Dispondo de um elenco formidável, o longa – que passa distante de se aprofundar em seus personagens – não encontra problemas em fazer com que espectador mergulhe na história. Defendendo seu protagonista com estoicismo e o talento que lhe pertence, Dustin Hoffman transforma seu médico numa figura altamente confiável, determinada e comprometida com a missão de salvar o planeta, mesmo que para isso seja necessário se colocar frente a uma pessoa autoritária como o militar, vivido com vilania cartunesca pelo excelente Donald Sutherland. Este ganha a companhia de Morgan Freeman, que embora revele constantemente a obediência ao seu superior, nunca deixa de demonstrar o seu desconforto para com as absurdas decisões do mesmo. Complementando a equipe de médicos, temos o excelente Kevin Spacey, numa atuação mais comedida do que o habitual, Rene Russo que, sem tanto brilho, surge para catapultar as motivações de Sam Daniels e o então jovem Cuba Gooding Jr., cuja missão termina sendo desempenhar um papel digno como coadjuvante.

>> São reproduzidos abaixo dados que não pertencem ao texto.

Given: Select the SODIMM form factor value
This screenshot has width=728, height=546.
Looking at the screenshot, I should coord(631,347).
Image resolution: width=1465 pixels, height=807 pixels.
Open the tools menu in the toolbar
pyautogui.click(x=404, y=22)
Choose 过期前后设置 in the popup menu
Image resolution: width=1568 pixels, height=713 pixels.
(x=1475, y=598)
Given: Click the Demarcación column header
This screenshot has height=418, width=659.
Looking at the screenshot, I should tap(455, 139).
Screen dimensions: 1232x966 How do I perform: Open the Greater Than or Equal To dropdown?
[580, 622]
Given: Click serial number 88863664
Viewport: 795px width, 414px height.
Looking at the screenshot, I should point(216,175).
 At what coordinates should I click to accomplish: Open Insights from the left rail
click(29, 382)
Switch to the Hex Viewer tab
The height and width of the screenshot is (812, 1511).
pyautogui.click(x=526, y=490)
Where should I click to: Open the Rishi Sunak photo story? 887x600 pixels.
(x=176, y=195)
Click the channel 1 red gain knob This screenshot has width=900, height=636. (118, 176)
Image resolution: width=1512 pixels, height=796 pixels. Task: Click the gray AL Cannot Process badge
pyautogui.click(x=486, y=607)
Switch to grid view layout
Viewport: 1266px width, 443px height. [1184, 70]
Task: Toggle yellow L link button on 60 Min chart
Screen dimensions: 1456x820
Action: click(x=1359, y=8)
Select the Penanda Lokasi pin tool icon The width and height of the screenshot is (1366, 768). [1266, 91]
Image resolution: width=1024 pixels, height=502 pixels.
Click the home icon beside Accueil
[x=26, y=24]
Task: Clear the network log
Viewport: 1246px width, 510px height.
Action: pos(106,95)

Contrapondo-se à eficiência mostrada até o seu terço final, “Epidemia” investe numa resolução fácil quando tudo parecia destinado ao fracasso na busca pela cura. Mais triste ainda é saber que a escolha pelo desfecho vem somente a partir do momento em que o protagonista é colocado na berlinda devido a questões particulares, de certa forma gerando um sentimento de frustração. No entanto, mesmo depois de jogar o público momentaneamente para fora da narrativa com suas seguidas coincidências, a trama reserva para seu gran finale aquilo que já era prometido desde sua primeira sequência. Além disso, a figura ameaçadora do vilão mais uma vez aparece para refletir as escolhas radicais de um Estado que prefere sacrificar a vida de uma cidade para garantir a sobrevivência de milhões. Montado com habilidade e partindo de uma premissa espetaculosa, o filme-desastre alia muito bem o entretenimento à tragédia, evoca urgência e consegue a proeza de continuar expressivo ainda que não estivéssemos testemunhando tamanha crise aqui fora.